Statistique Canada dénombrait qu’en 2016, au Manitoba, seulement 80 personnes avaient le michif-français comme langue maternelle.
Le michif-français est l’un des trois dialectes mitchif qui existent. Les deux autres étant le Northern Michif, dialecte principalement cri, et le Heritage Michif.
Le michif-français, comme les autres langues, est en déclin parce que pendant longtemps il a été considéré comme une façon très pauvre de parler le français. On enseignait aux enfants métis dans les écoles françaises à parler un meilleur français. La langue a longtemps été stigmatisée.
Cette insécurité linguistique a mené plusieurs adultes à perdre leur langue. La plus grande population parlant le mitchif-français se trouve à Saint-Laurent.
Avec ce constat bien en tête, l’UNMSJM a décidé d’offrir des cours de mitchif-français. Une initiative bien accueillie pour la docteure en psychologie, Nathalie Freynet : «La capacité langagière va permettre de faciliter les rassemblements entre individus autour d’un point commun, la langue.»
Selon elle, «cette langue commune va renforcer le sentiment d’appartenance à un groupe et plus largement l’identité langagière rentre dans un ensemble plus général qui est l’identité d’un groupe».

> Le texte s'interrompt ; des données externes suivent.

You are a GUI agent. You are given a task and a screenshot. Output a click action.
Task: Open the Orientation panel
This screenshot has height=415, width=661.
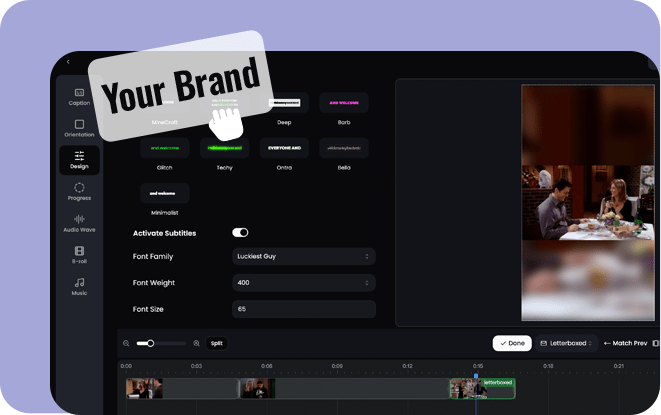(x=79, y=128)
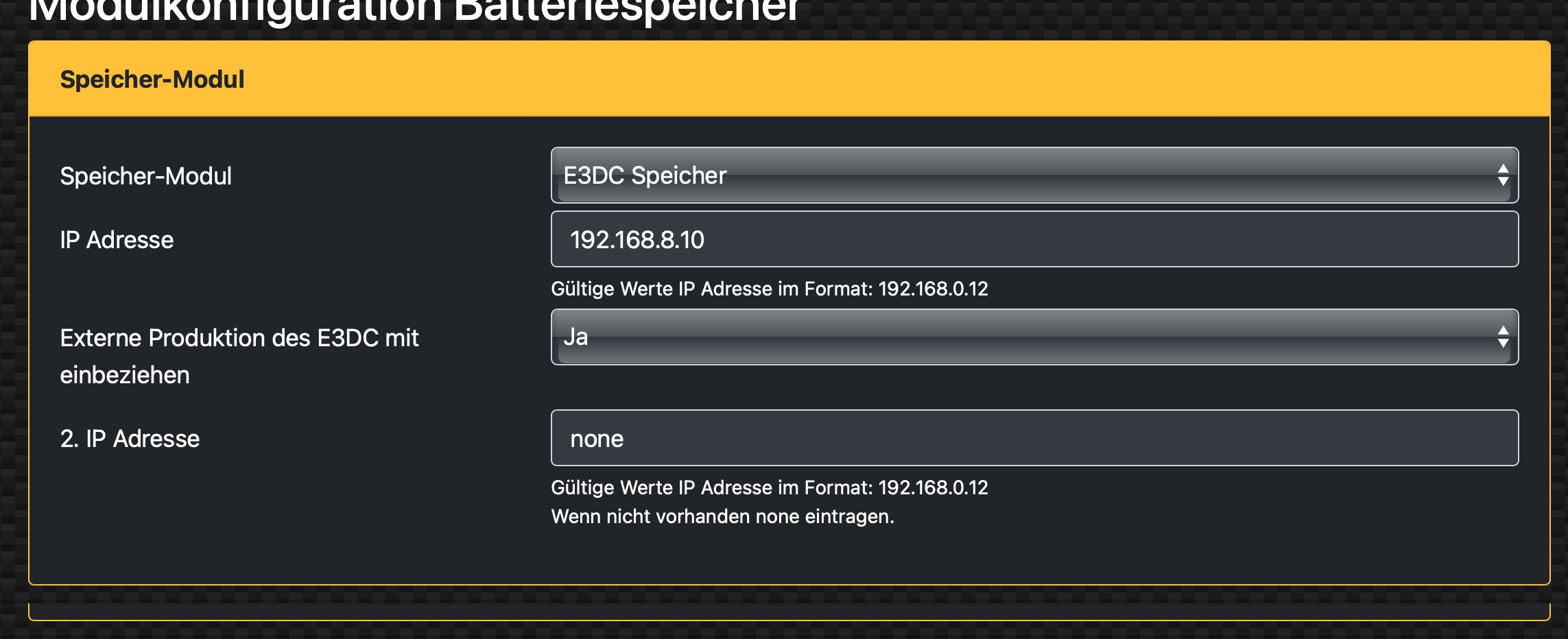The width and height of the screenshot is (1568, 639).
Task: Click the up arrow on E3DC Speicher select
Action: click(1503, 168)
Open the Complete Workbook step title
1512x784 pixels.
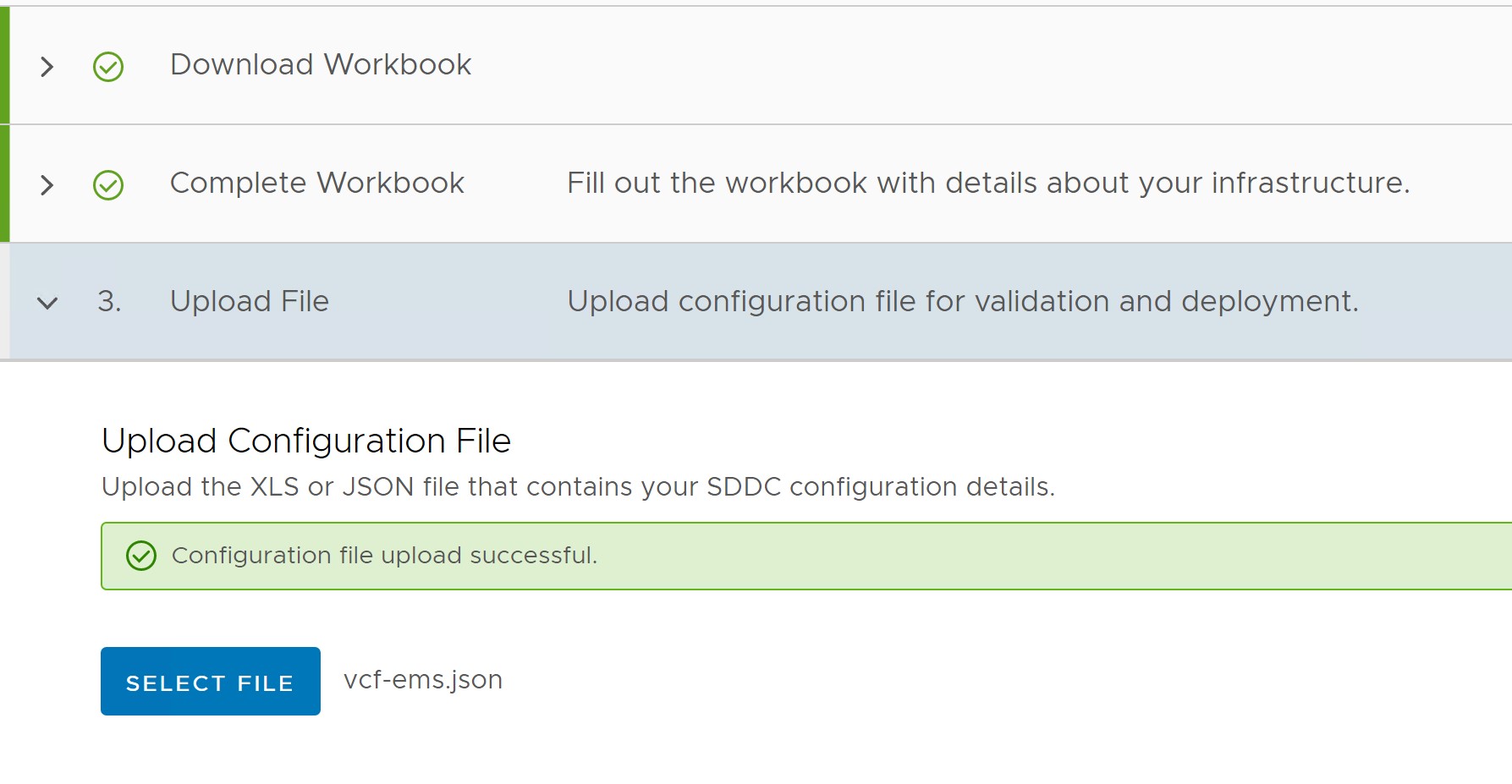[317, 184]
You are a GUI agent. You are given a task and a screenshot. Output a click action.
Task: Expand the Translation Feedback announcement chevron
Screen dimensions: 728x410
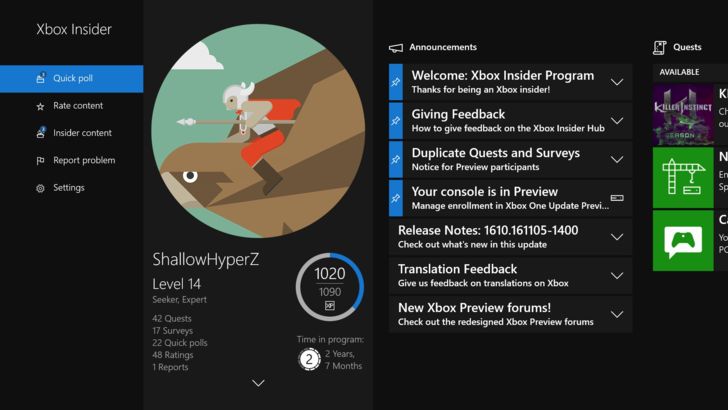point(617,276)
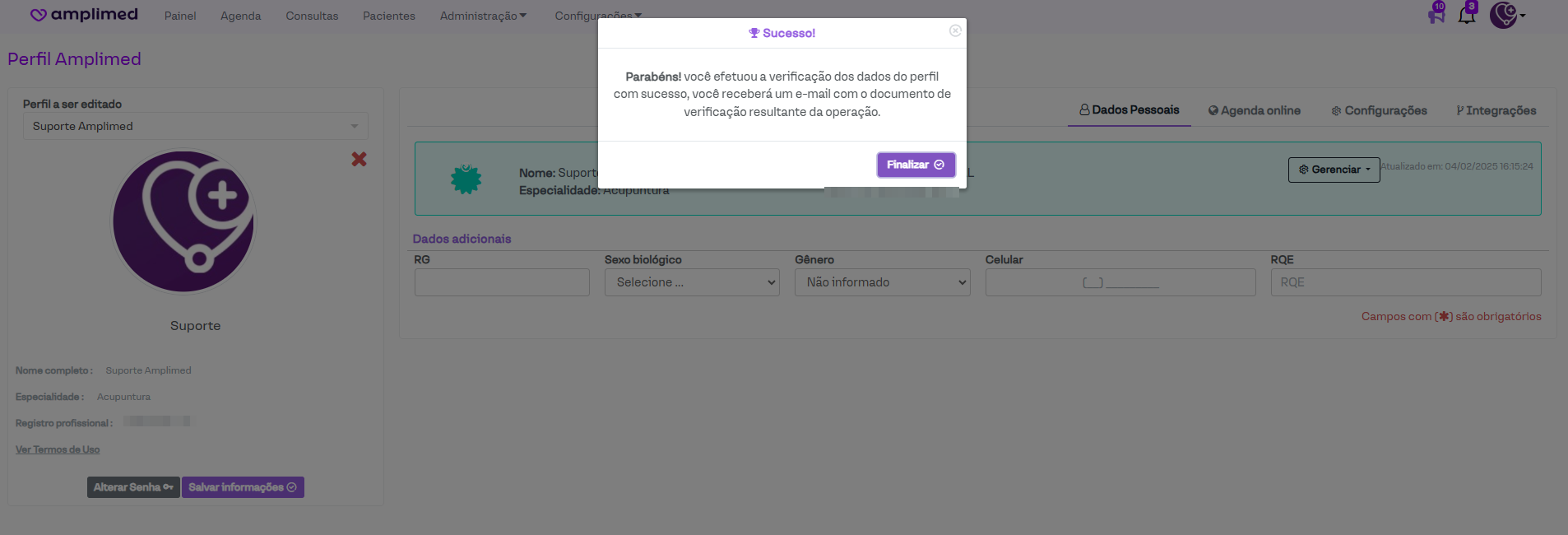Open the Ver Termos de Uso link

tap(58, 449)
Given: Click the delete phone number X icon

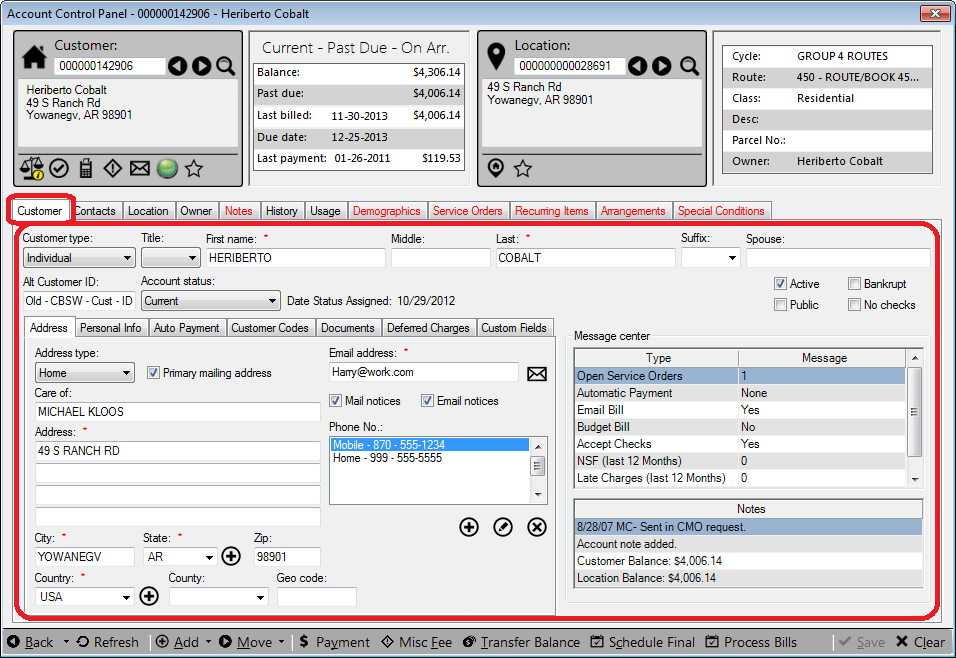Looking at the screenshot, I should [x=537, y=527].
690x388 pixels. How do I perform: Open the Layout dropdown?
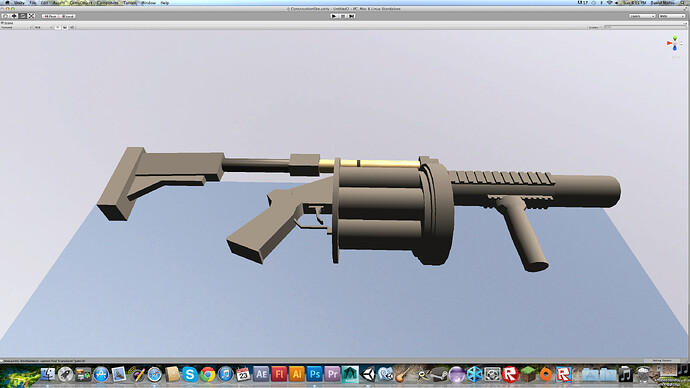tap(672, 16)
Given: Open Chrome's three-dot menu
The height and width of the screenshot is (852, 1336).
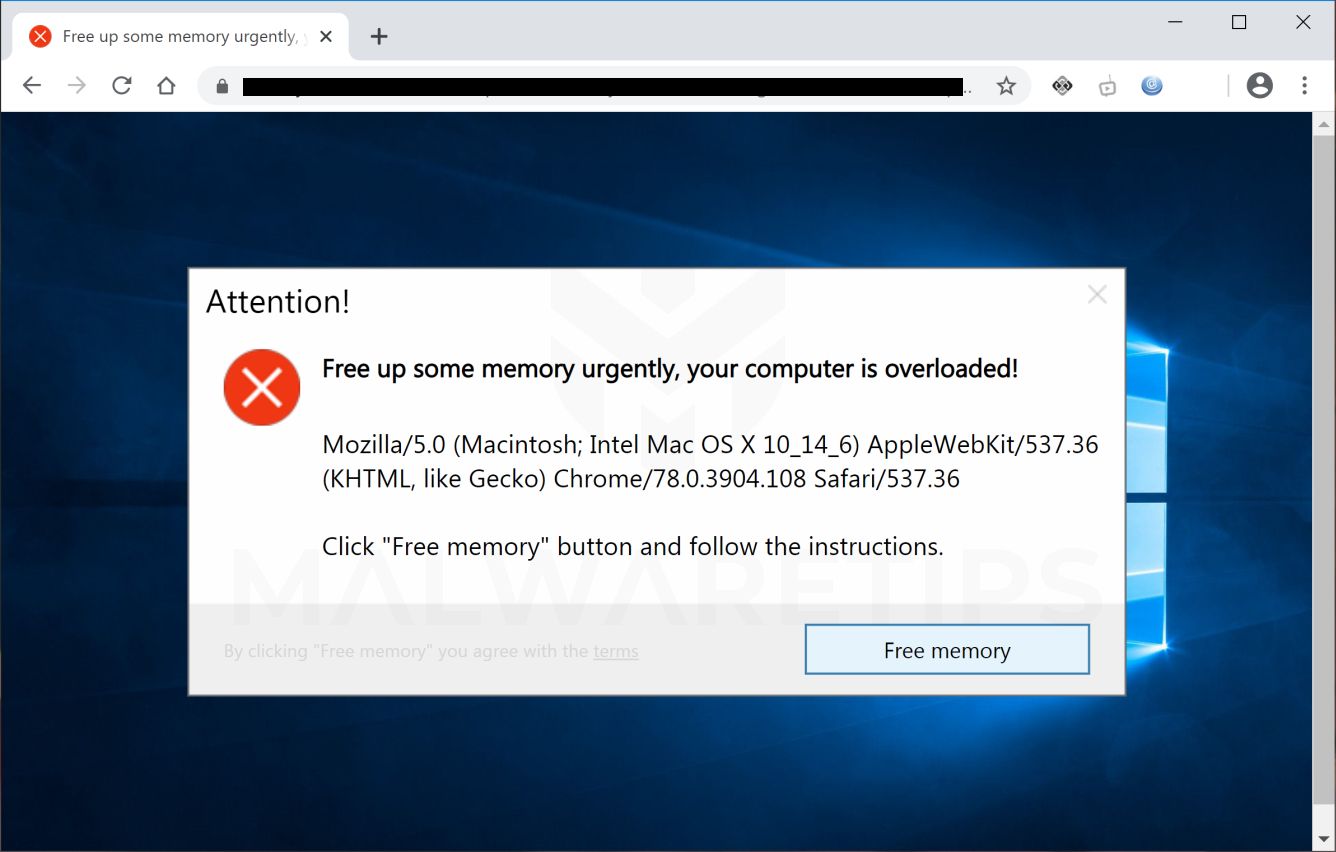Looking at the screenshot, I should [x=1304, y=86].
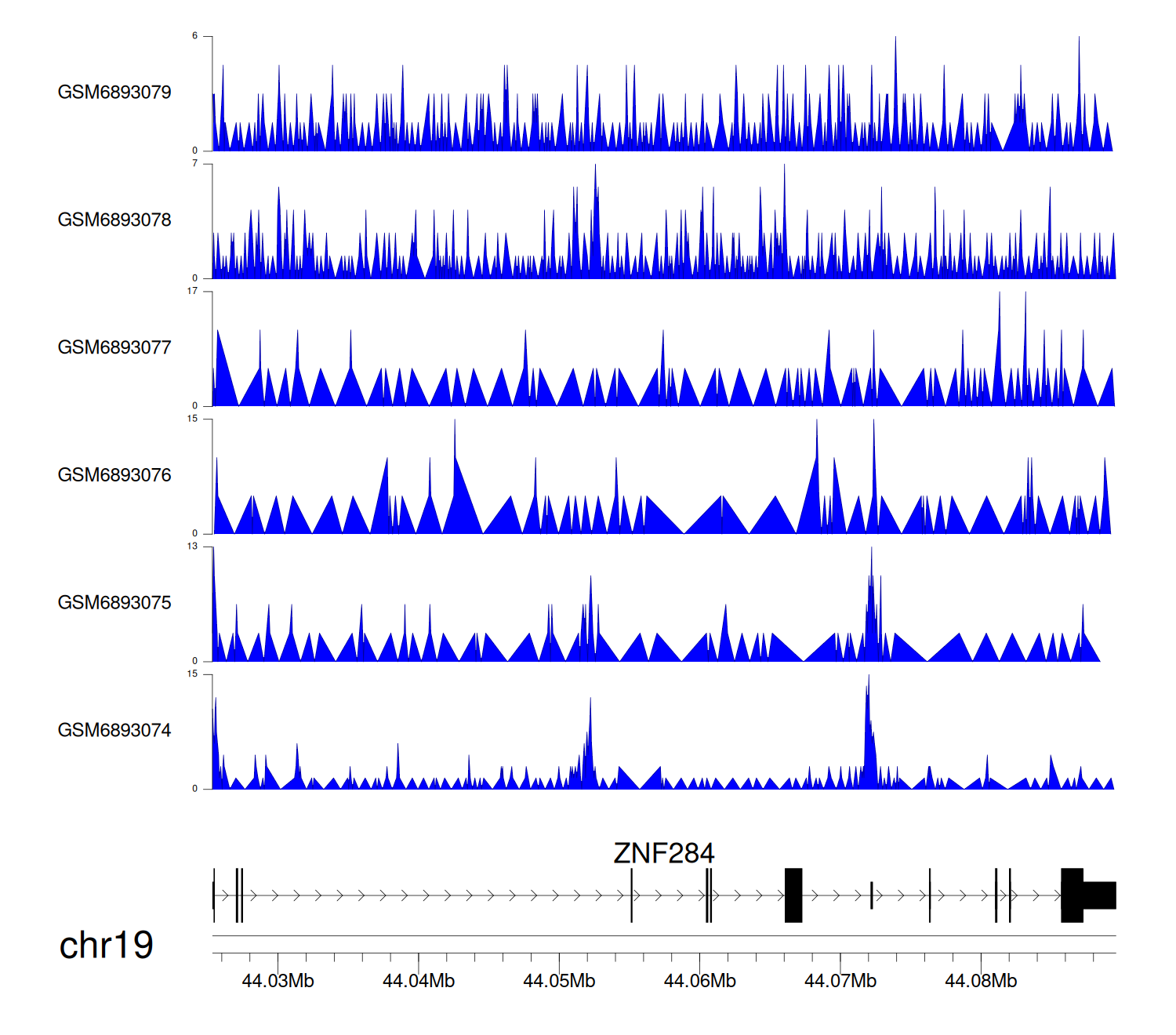The image size is (1176, 1035).
Task: Click the y-axis maximum 17 on GSM6893077
Action: (x=192, y=292)
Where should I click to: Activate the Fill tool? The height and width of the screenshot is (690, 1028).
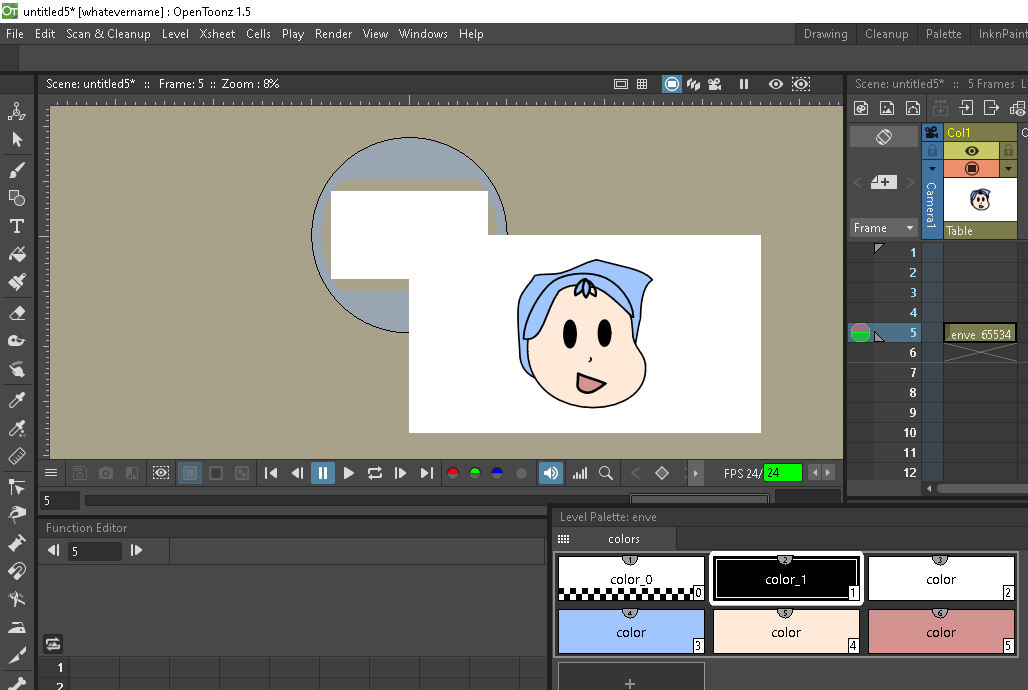[x=16, y=255]
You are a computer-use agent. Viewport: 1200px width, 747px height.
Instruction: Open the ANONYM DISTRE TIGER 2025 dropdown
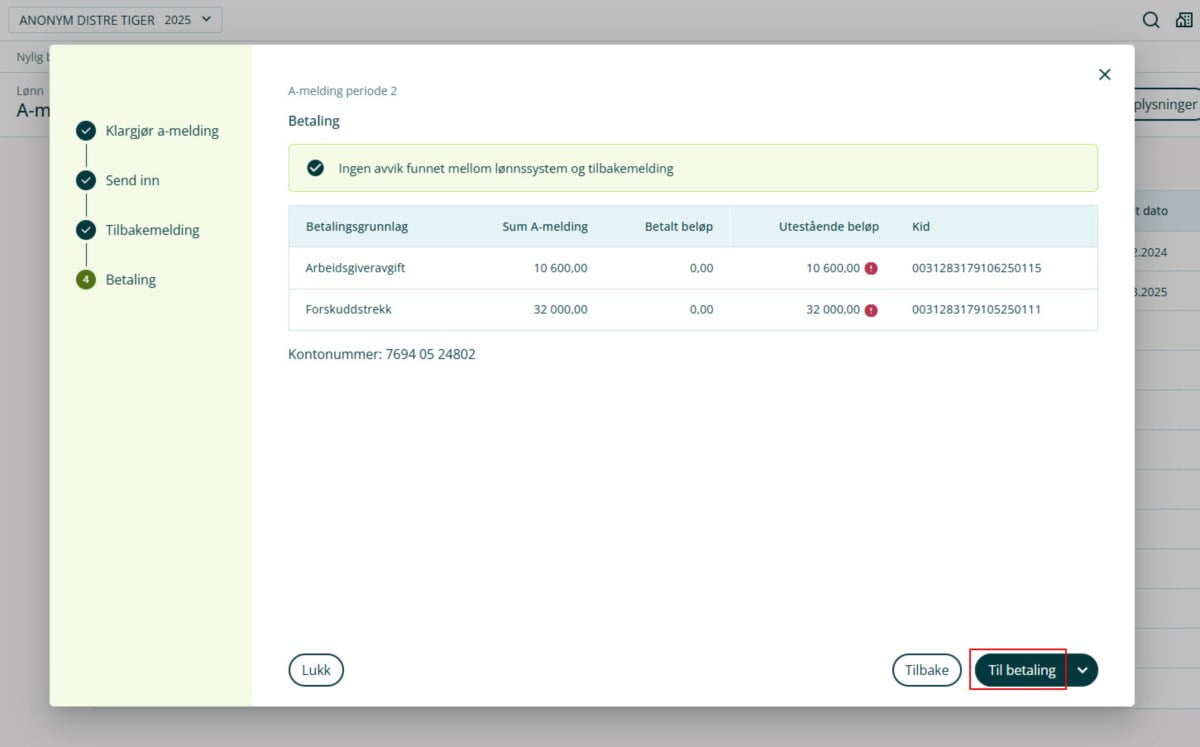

Elle poursuit : «Ce qui est fascinant avec l’apprentissage d’une langue, c’est qu’il participe au bienêtre des personnes. Avoir un sentiment d’appartenance à un groupe est extrêmement bénéfique. L’isolement est rompu et des liens peuvent se former.»
Paulette Duguay, présidente de l’UNMSJM, souligne l’attrait des cours :
On voit de l’intérêt chez les jeunes et moins jeunes. Chaque cours a rassemblé une douzaine de personnes. On a dû refuser des personnes pour ces sessions. Il y a véritablement un mouvement de fierté métis.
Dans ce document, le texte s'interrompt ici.